THE TASK –
For every entry, reproduce the wording exactly and omit any image it holds.

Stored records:
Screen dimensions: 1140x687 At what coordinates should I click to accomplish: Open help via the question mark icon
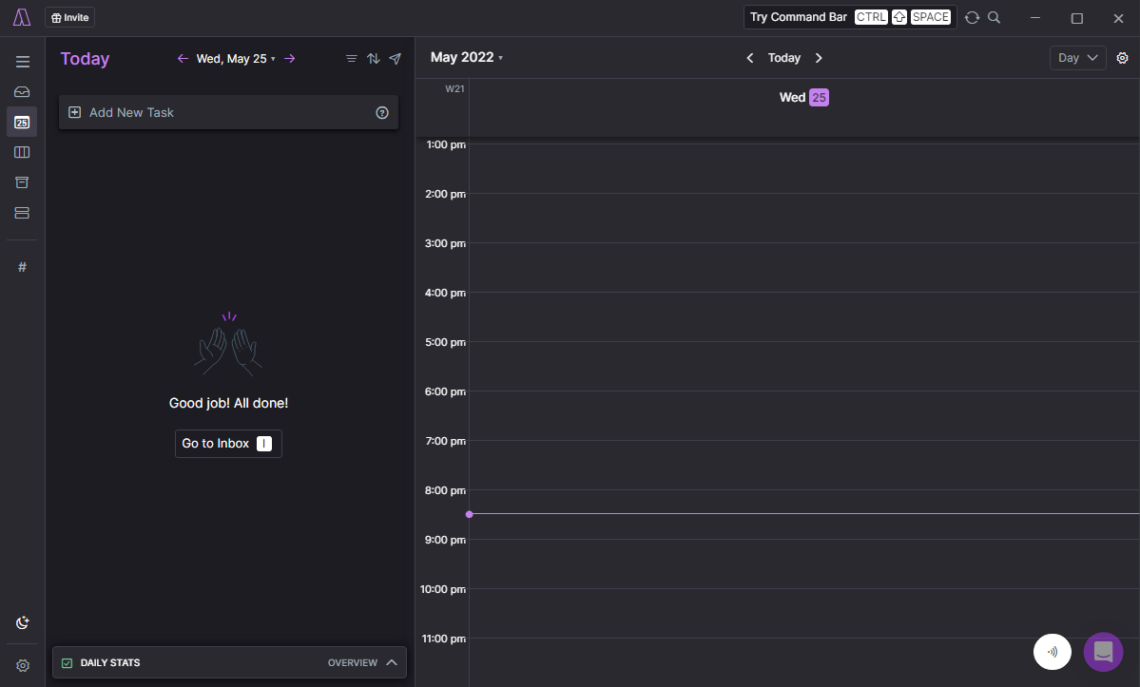coord(382,112)

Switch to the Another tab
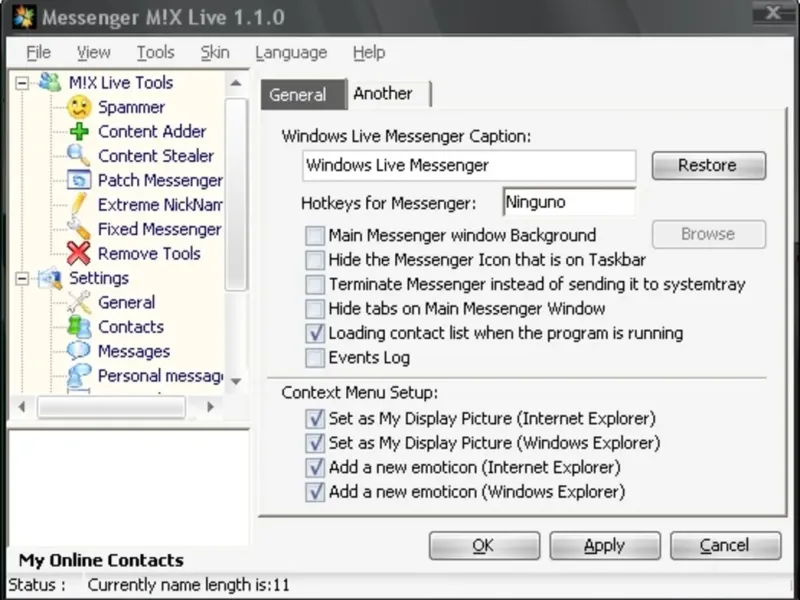(383, 94)
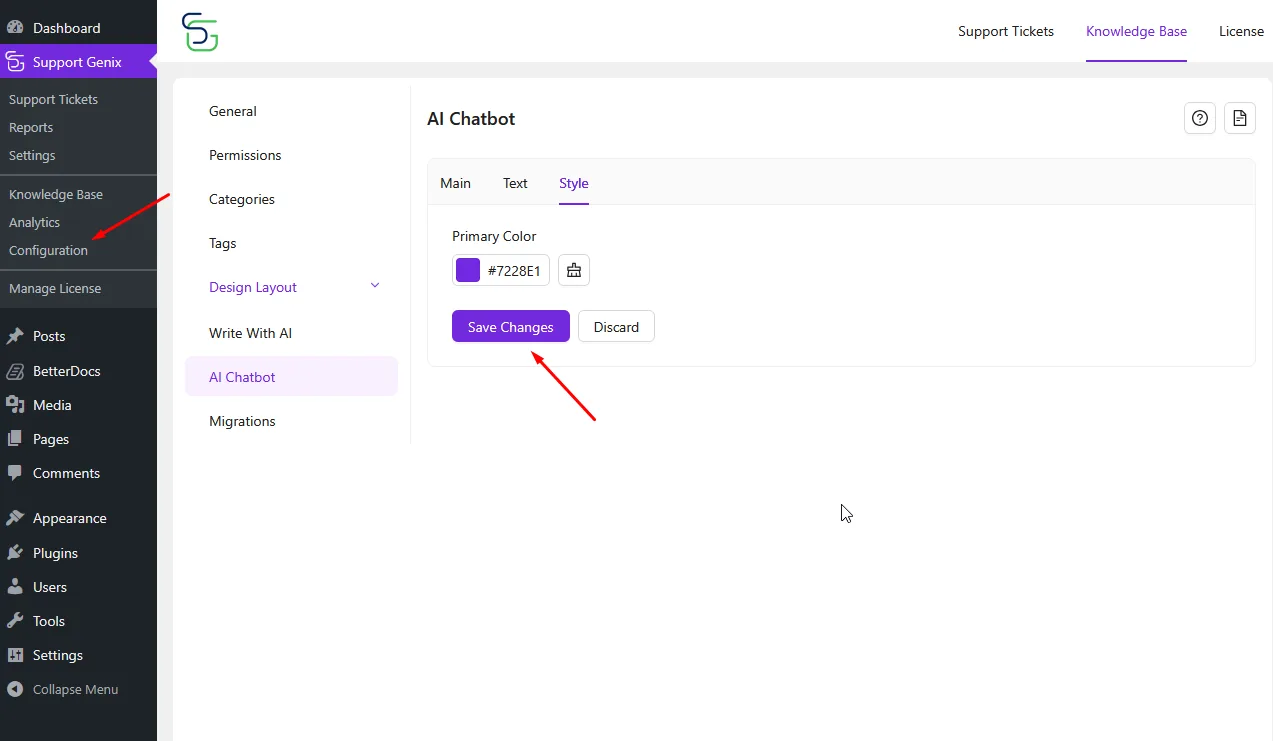
Task: Click the #7228E1 hex color field
Action: coord(514,270)
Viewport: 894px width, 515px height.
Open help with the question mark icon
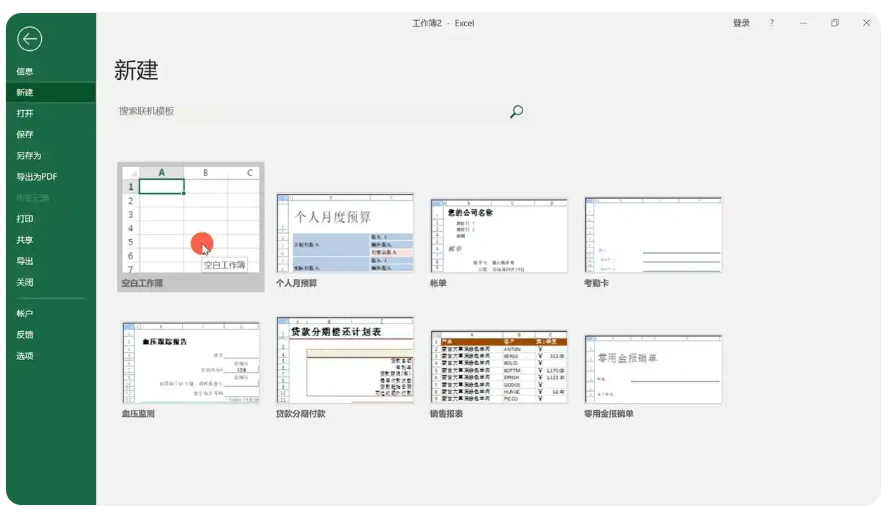point(771,23)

ANSWER SPACE –
Screen dimensions: 1140x687 At what coordinates should I click to accomplish: Open help via the question mark icon
coord(382,112)

Switch to the Another tab
(383, 94)
Task: Click the #7228E1 hex color field
Action: coord(514,270)
Viewport: 894px width, 515px height.
Open help with the question mark icon
point(771,23)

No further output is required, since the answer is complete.